Steel firstly puts the documentary movement in its place: rightly revered but not the only game in town. Riley’s film is as good as anything the movement ever made  – equalling Coal Face (1935), Shipyard (1935) and Listen to Britain (1942); topping Drifters (1929) and Night Mail (1936). But it had little directly to do with it. If it had, it might not have been neglected so long. Technique operated from Merton Park, far from movement members’ Soho stomping grounds. Riley, who had scant contact with them, shares their zeal for using cinematic form (and institutional money) to spread knowledge. But how his field of filmmaking applied it, and to what, owes more to films made either before or outside the movement.

Fair Oriana (1961)

Workplace ‘process’ film dates to Edwardian times: a building block for all schools of documentary. This Working Life encompasses several examples from early days onwards. Steel’s closest 1930s predecessors are less the classic ‘movement’ films than Gaumont-British Instructional’s educational shorts (see the 1933 film Steel, and the structurally similar Coal, 1936); commercial industrial filmmaking (like Mastery of Steel, 1933, or the comparable Chains, 1939); and films (like British Steel, 1939) for the Travel and Industrial Development Association (TIDA).

‘Industrial process’ is a curiously addictive, enigmatic genre – earthily concrete yet oddly abstract. Riley’s Steel subverts none of its principles, instead takes them to new heights of epic simplicity. So its sensibility (unlike the equally terrific Coal Face and Shipyard) is classical rather than modernist. Every formal element is in harmonious balance. Consider Riley’s commentary. Composed and timed in flawless counterpoint to the incendiary images and vigorous score, it’s also richly informative: essential to its purpose and genre. And the paradox of classicism is its knack for generating emotional power from ostensibly emotionless subjects and style: Steel is nothing if not stirring.

Technique Films were here sponsored by the British Council (part-successor to TIDA and frequent employer of ‘non-movement’ filmmakers). But many steel companies enthusiastically participated. I’ll bet that was partly because they thought the film might help maintain the management status quo. It’s an essentially apolitical work but, if anything, more conservative (‘one nation’ variety) than radical.
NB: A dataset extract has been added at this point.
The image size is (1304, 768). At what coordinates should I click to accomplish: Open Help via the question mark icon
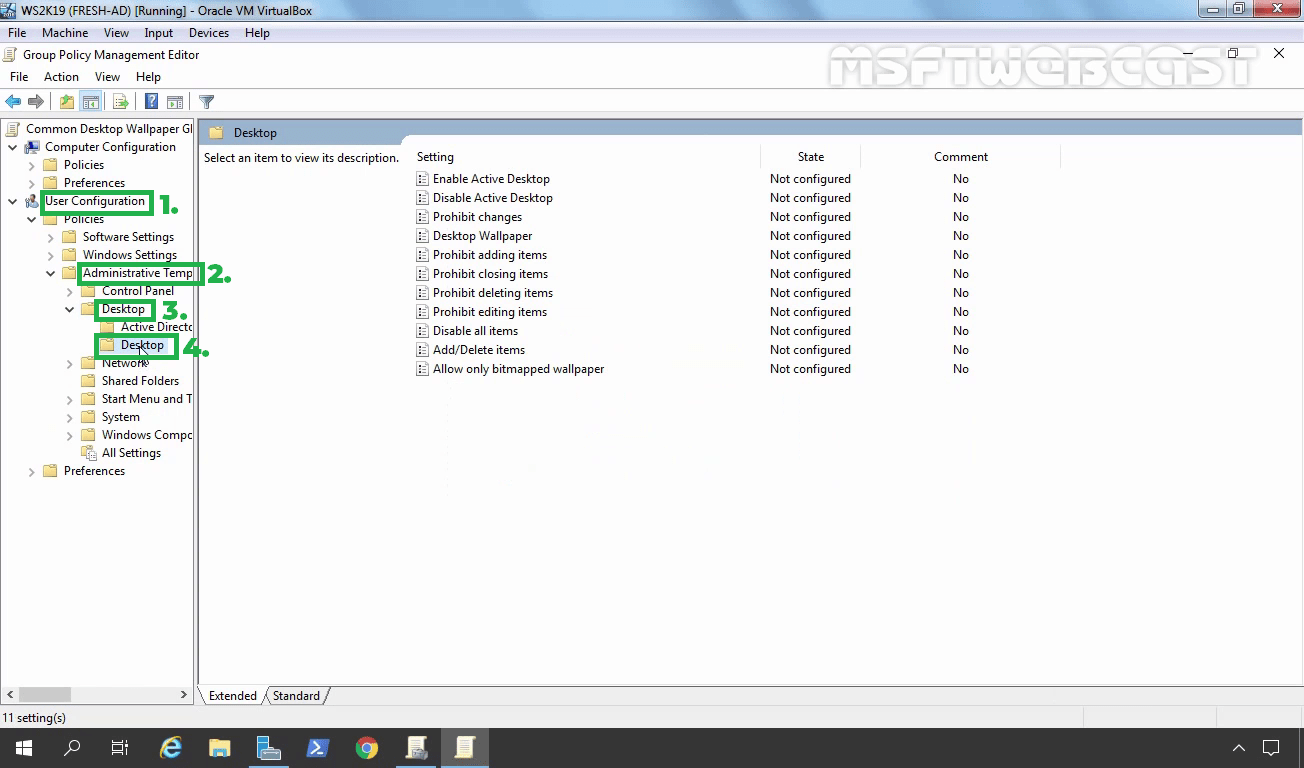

Weld the aesthetics and economics and you’ve got the basis for mainstream postwar documentary. Riley himself briefly became the go-to-guy for steel films. The Steel DVD includes two other items credited to him, plus a Conservative Party film, Common Sense about Steel (1948), which borrows footage from another Technique film that Riley produced. No auteur, though, he settled into his producer role at Technique, part of the Film Producers Guild, Britain’s biggest single player in postwar sponsored films.

Common Sense about Steel (1948)

The documentary movement itself was eventually completely integrated into this new consensus era in filmmaking. Their radical, modernist leanings now limited to occasional sparks and shards, their artistic skills benefited postwar documentary enormously. Stylistically, this ‘consensus’ had real range: from stately documentary (Fair Oriana, 1961), via stylish animation (River of Steel, 1951), to borderline lunacy (Men of Consett, 1959).
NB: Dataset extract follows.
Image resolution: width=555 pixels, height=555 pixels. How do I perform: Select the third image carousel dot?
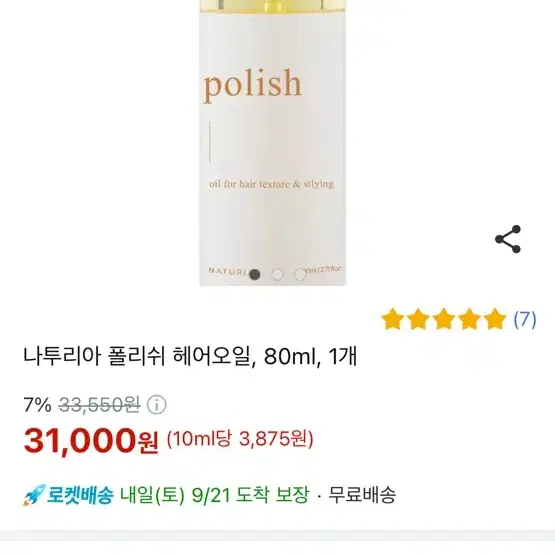tap(300, 274)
I could devote an entire essay to contrasting Paul Dickson’s Stone into Steel (1961) and Riley’s Steel. Using very similar raw material, Riley perfects genre conventions while Dickson pushes them close to art cinema. Decide for yourself which works better. Either way, they’re masterclasses in 35mm camerawork: best on the big screen.

But if you seek the return of repressed radicalism, refreshed by new 16mm equipment, I refer you to Philip Donnellan’s Men of Corby (1961): as good as the above but utterly different. Here we encounter the emerging television documentary – and that’s another story.


Steel is the final strand of This Working Life, a three-part BFI project comprising King Coal (September 2009) and Tales from the Shipyard (February 2011).